Successivamente Blankfein ha dichiarato: “Se le persone lgbt non hanno la certezza che le loro famiglie saranno trattate esattamente come le famiglie degli etero, non sono disposte ad accettare incarichi in giro per il mondo. E di conseguenza la nostra azienda non riuscirà ad attirare una fetta di possibili impiegati molto preparati”.

In effetti, i dati dell’istituto statistico britannico indicano che le persone gay e lesbiche hanno livelli d’istruzione più alti rispetto al resto della popolazione e ricoprono più frequentemente ruoli professionali di grado più elevato. Allo stesso tempo però, almeno il 51 per cento degli impiegati gay subisce qualche forma di discriminazione sul lavoro, una cifra che sale al 74 per cento nel caso delle donne lesbiche, vittime di una doppia discriminazione in quanto donne e omosessuali.

Questo ha effetti negativi sulla loro produttività e gli impedisce di raggiungere il loro pieno potenziale.

Liz Bigham, responsabile delle risorse umane alla Ernst&Young, parla del problema della “wife question”, cioè il temuto momento in cui un impiegato gay deve dare spiegazioni sulla sua vita privata. “Scopri quanta energia sprecano le persone a cercare di sembrare quello che non sono”.

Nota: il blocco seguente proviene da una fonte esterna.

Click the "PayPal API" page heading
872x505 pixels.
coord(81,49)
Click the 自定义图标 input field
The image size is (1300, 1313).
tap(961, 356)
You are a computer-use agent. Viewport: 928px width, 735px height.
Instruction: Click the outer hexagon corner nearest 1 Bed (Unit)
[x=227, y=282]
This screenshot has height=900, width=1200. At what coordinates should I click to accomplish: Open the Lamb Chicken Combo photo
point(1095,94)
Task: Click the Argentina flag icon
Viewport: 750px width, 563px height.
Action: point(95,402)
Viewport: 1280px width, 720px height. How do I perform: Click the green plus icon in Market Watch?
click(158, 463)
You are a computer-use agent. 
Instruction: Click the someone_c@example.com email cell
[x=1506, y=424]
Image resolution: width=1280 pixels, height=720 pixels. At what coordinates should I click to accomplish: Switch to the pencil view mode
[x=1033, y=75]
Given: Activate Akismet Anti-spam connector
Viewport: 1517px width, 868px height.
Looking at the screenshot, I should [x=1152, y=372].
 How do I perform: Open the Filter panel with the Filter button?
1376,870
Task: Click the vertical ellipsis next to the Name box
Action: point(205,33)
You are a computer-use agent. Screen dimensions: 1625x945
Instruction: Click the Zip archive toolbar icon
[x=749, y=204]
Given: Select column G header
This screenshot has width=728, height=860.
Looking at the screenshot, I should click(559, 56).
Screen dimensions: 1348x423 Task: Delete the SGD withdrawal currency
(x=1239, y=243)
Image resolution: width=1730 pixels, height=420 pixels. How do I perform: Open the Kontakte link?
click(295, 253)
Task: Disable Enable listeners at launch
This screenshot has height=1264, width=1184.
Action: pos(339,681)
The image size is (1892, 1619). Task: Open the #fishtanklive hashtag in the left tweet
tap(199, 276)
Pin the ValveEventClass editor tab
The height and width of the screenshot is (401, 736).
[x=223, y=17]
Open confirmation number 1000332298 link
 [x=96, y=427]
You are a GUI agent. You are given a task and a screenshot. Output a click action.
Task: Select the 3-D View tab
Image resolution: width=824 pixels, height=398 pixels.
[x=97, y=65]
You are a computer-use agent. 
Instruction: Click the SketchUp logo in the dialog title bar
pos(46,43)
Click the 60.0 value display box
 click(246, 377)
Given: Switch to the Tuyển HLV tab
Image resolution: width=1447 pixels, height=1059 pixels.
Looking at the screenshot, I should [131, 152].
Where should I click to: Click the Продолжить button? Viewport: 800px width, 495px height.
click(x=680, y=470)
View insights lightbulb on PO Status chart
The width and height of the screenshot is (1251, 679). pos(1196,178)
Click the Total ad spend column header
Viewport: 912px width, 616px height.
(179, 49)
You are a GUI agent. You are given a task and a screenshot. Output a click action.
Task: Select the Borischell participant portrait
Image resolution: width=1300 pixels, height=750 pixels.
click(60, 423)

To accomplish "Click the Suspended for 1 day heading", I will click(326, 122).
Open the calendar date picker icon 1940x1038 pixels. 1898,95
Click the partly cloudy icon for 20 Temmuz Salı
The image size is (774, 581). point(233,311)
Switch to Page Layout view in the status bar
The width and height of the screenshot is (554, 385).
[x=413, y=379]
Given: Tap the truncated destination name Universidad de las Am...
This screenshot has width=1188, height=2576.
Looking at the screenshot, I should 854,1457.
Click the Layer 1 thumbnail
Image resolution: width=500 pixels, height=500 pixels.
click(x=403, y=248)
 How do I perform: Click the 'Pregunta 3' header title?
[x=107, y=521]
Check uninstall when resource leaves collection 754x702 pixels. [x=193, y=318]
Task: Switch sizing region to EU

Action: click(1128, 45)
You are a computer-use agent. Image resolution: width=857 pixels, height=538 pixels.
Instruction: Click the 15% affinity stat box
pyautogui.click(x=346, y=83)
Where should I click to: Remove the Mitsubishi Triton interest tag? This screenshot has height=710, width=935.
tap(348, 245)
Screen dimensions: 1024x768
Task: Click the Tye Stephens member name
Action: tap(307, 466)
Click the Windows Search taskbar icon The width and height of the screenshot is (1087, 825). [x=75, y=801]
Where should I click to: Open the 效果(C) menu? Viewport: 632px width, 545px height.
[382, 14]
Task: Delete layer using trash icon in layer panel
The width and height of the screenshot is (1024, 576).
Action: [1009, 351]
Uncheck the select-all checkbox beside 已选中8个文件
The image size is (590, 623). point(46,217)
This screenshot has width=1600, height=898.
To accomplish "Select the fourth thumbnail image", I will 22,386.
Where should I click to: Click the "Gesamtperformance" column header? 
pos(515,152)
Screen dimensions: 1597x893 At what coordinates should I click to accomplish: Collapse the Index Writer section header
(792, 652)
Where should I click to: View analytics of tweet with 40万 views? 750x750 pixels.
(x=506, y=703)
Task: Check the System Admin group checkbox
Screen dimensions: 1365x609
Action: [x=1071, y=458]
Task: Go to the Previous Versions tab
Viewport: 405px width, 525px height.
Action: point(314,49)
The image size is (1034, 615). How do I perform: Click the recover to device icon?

Insomma, le aziende vogliono attirare gli impiegati omosessuali e farli sentire a loro agio nel loro ambiente di lavoro, metterli nella condizione di lavorare al meglio per ottimizzare la loro produttività.

Questo è il video che la Ernst&Young ha postato sul suo canale YouTube. Si tratta di un video della campagna It gets better, in cui persone lgbt adulte fanno discorsi d’incoraggiamento ai giovani in difficoltà.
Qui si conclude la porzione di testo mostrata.